Cinepaxy: Prima di cominciare la ringraziamo per averci concesso quest’intervista, sappiamo quanto sia generalmente poco disposto a questo genere di cose, quindi la ringraziamo maggiormente, siamo onorati di avere quest’opportunità. Dunque, accostando le sue opere in una visione d’insieme non è sempre semplice estrarne una connessione. Come può descrivere questo cambiamento di attitudine, per esempio tra ‘All that she wants’ e ‘Joy of man’s desiring’? In altre parole: col trascorrere del tempo, ha avvertito una maturazione nel suo modo di porsi attraverso il Cinema o ritiene semplicemente che tutti i suoi film riflettano un singolo aspetto, o concetto, da lei ricercato, che rifugge quindi da una progressiva crescita autoriale?

Denis Côté: È una domanda molto interessante alla quale è abbastanza difficile rispondere. Si può chiaramente notare la presenza di un’estetica molto curata nei miei primi due lavori low budget, estetica che però ho completamente abbandonato a partire da ‘All that she wants’, nel 2008; penso che questa riguardasse i miei precedenti da cinefilo. Sono stato influenzato da così tanti registi e generi che posso sicuramente affermare di aver dovuto realizzare il mio stile in un modo o nell’altro durante quel periodo. In seguito, con la maturità artistica, ogni progetto è stato connesso ad una diversa realtà di budget e ad un diverso grado di ambizione. Se prendiamo “film da laboratorio” come ‘Carcasses’, ‘Bestiaire’ e ‘Joy of man’s desiring’ è chiaro che lì ero interessato maggiormente alla sperimentazione piuttosto che ad una struttura narrativa lineare. Ho girato questi film con un budget e delle risorse davvero basse, e senza una sceneggiatura; solitamente siamo in tre-quattro collaboratori e non abbiamo alcuna sorta di pressione da parte di distributori o produttori. Questi film sono stati realizzati da un Denis Côté all’opera sul limite tra fiction e documentario, non avevo nessuna linea prestabilita, ho semplicemente sperimentato attraverso il linguaggio cinematografico. Per film narrativamente più impegnativi come ‘Curling’ e ‘Vic + Flo saw a Bear’, ho sentito invece che era tempo di dirigere attori, scrivere sceneggiature e riflettere sul valore della narrazione. Nonostante quei film siano tutt’ora d’essai, o comunque impegnati, dovevo pensare ad un pubblico più vasto. Questi ultimi invece appaiono più lucidi o convenzionali ed io ho bisogno di entrambe queste qualità per essere sicuro di poter lavorare in qualsiasi condizione. Poi, chiaramente è un grande traguardo sapere che qualcuno riesca a vedere la mano dello stesso regista sia in ‘Joy of man’s desiring’ che in ‘Curling’, ma ciò non accade affatto di frequente. Forse, in fin dei conti, la mia impronta potrebbe risultare un po’ schizofrenica se valutata da un film all’altro, ma in realtà uno dei miei obiettivi è proprio quello di sorprendere le persone e rendergli impossibile apprezzare ugualmente tutti quanti i miei film. Sarebbe davvero triste, sarebbe la conferma dell’incapacità di reinventarmi.
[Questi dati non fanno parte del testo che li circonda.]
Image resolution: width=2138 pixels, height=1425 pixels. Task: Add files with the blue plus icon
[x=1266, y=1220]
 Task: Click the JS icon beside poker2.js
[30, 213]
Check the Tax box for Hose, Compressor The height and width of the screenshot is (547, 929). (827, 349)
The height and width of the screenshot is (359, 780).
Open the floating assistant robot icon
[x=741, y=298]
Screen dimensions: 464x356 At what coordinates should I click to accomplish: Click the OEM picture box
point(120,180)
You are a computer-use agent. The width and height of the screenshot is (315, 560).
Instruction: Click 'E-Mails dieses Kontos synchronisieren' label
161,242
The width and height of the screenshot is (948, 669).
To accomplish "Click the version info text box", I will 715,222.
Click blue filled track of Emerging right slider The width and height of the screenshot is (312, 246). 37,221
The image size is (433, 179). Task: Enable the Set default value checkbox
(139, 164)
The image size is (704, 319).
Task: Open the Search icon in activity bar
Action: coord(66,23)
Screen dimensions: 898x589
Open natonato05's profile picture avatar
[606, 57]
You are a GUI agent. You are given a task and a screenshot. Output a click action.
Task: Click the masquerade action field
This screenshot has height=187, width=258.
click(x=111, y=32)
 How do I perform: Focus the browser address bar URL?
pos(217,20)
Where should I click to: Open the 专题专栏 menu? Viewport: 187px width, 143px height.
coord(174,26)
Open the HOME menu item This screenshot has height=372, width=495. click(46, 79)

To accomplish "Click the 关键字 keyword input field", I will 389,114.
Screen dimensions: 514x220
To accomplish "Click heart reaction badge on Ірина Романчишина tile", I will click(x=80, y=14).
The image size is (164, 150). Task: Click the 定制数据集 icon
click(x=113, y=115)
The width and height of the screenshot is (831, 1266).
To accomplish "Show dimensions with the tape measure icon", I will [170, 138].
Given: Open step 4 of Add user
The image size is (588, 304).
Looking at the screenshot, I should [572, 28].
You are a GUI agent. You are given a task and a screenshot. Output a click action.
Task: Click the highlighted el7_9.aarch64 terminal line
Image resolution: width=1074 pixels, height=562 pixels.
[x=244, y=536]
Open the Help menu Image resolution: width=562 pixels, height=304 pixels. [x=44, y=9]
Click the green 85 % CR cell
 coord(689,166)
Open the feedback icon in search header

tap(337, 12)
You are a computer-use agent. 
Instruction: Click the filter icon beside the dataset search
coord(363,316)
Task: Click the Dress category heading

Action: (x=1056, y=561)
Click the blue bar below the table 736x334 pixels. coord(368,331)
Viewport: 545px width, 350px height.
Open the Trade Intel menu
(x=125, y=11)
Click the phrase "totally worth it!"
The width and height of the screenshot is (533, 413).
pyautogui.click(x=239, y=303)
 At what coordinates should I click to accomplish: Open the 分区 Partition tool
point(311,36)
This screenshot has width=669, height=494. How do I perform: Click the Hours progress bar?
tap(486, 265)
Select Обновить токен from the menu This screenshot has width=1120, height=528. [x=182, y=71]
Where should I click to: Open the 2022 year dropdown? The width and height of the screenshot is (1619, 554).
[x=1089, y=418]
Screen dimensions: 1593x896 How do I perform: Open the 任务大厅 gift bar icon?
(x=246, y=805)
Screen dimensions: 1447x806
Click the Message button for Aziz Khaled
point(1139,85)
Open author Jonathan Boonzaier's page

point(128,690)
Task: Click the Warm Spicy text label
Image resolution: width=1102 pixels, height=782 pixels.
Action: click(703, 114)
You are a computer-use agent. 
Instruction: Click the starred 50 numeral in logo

CP: Certo, parlando però del suo stile direttivo, si può dire che questo sia tanto espressivo da risultare quasi magnetico. Lei ha l’incredibile capacità di provocare allo spettatore sensazioni straordinarie riprendendo scenari ordinari, spesso dimenticati, come possono essere lo zoo in ‘Bestiaire’, il deposito di macchine in ‘Carcasses’, o la fabbrica in ‘Joy of man’s desiring’.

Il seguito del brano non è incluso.